____ EXTRACTED INFORMATION
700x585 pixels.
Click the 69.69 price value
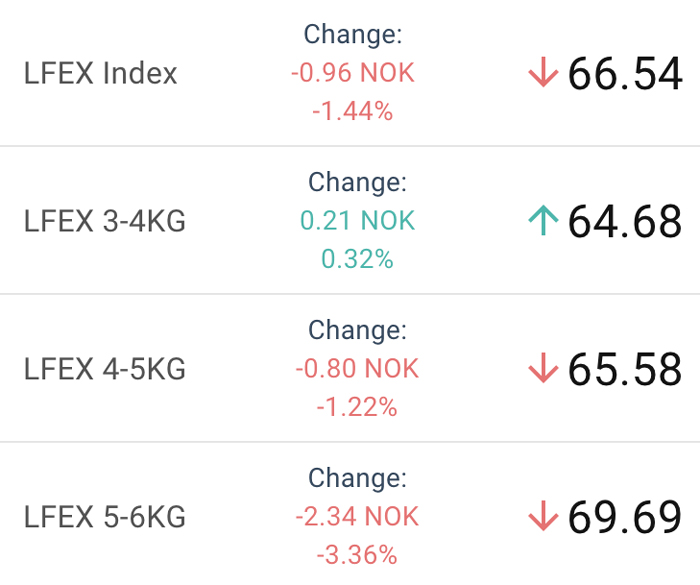click(x=625, y=517)
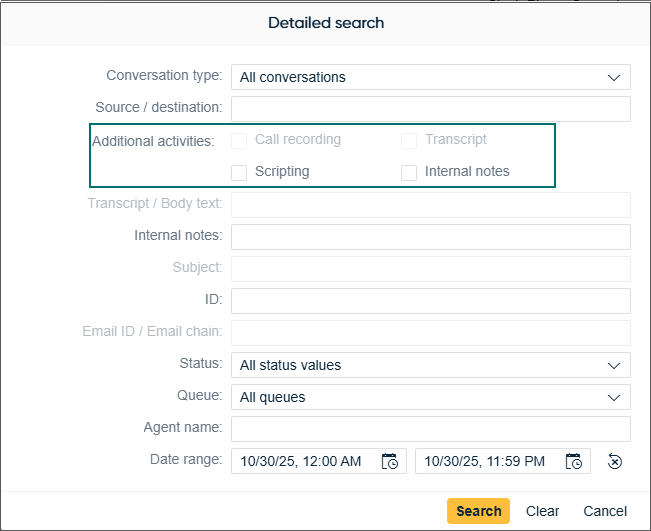Cancel the detailed search dialog
Screen dimensions: 651x531
[605, 511]
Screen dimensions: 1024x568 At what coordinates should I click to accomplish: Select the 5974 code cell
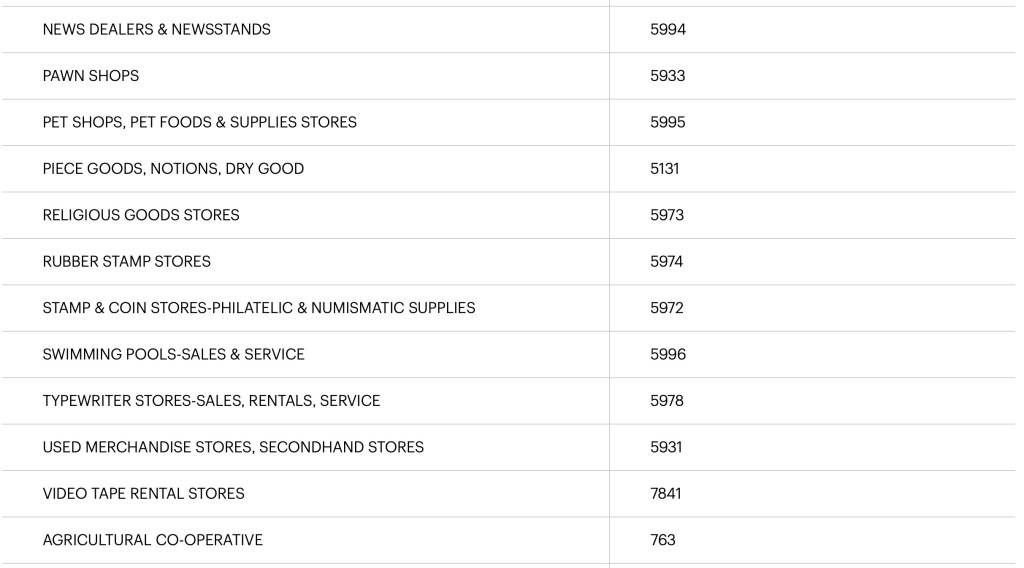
________
- **WHAT YOU HAVE TO DO**: Reproduce each entry above word for word. Pictures are not part of the copy.

- **EXERCISE ANSWER**:
700x585 pixels.
Click the 69.69 price value
click(x=625, y=517)
Cancel the detailed search dialog
Screen dimensions: 651x531
[605, 511]
Screen dimensions: 1024x568 At what coordinates should I click to accomplish: Select the 5974 code cell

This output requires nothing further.